Please reproduce every line of the items below word for word, omitting the pictures.

══ SUPPLIED RECORDS

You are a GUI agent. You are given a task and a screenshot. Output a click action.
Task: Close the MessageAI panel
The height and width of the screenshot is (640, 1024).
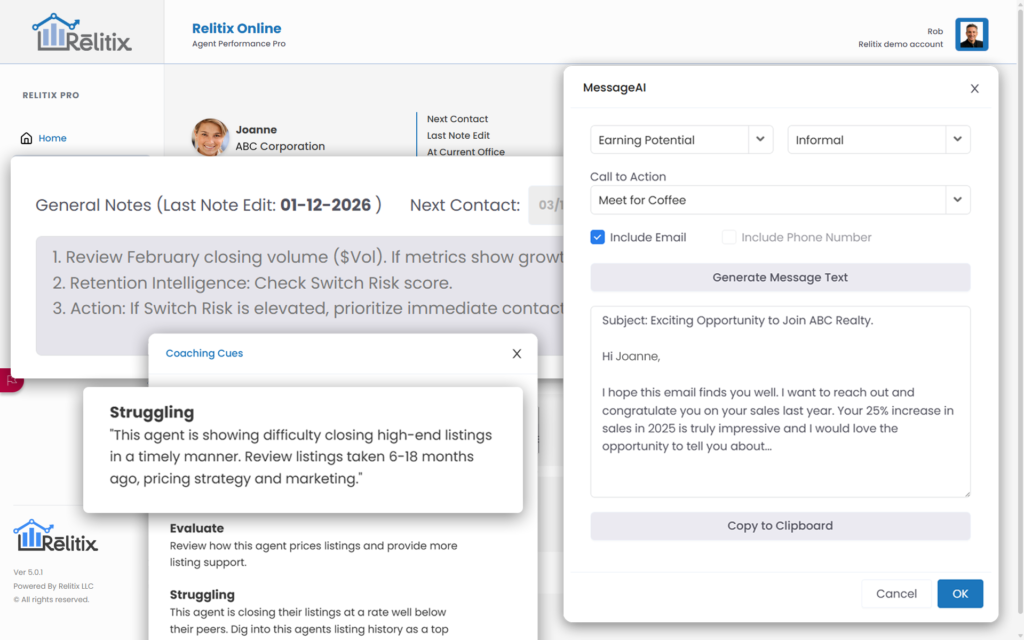point(974,88)
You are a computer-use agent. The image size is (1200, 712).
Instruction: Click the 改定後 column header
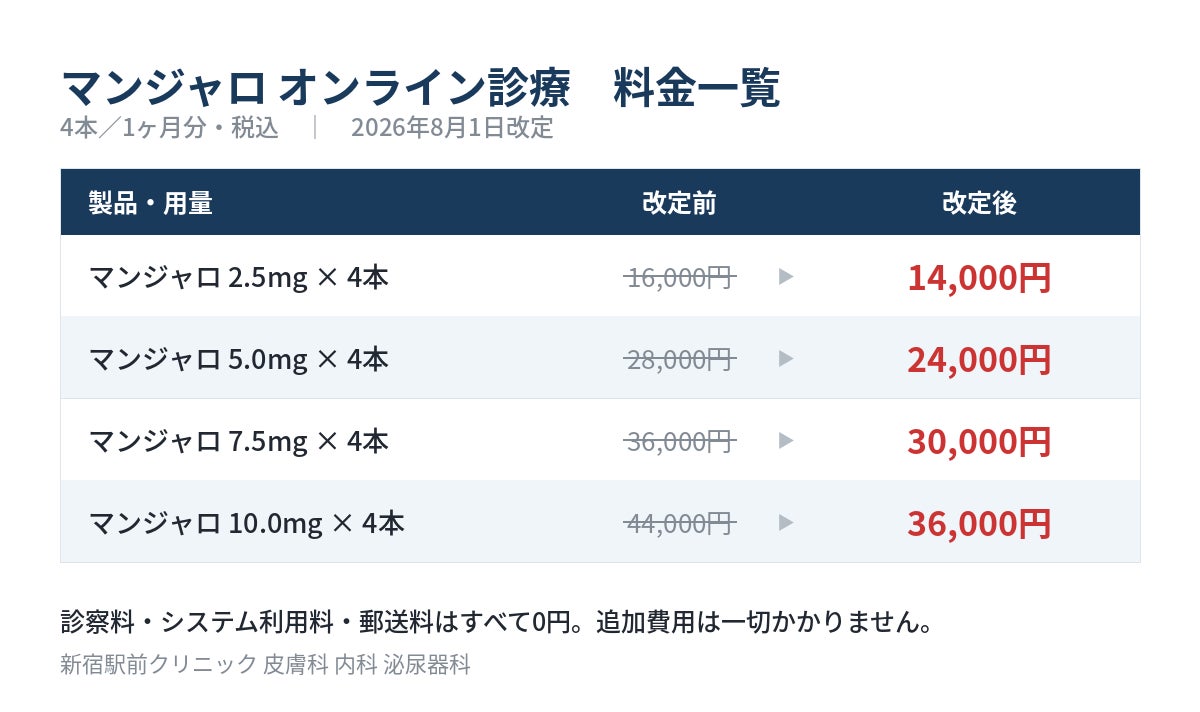[979, 203]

════

## EXERCISE SOLUTION
You are a GUI agent. You are given a task and a screenshot. Output a click action.
Task: Close the MessageAI panel
The height and width of the screenshot is (640, 1024).
point(974,88)
You are a computer-use agent. The image size is (1200, 712).
Instruction: Click the 改定後 column header
[979, 203]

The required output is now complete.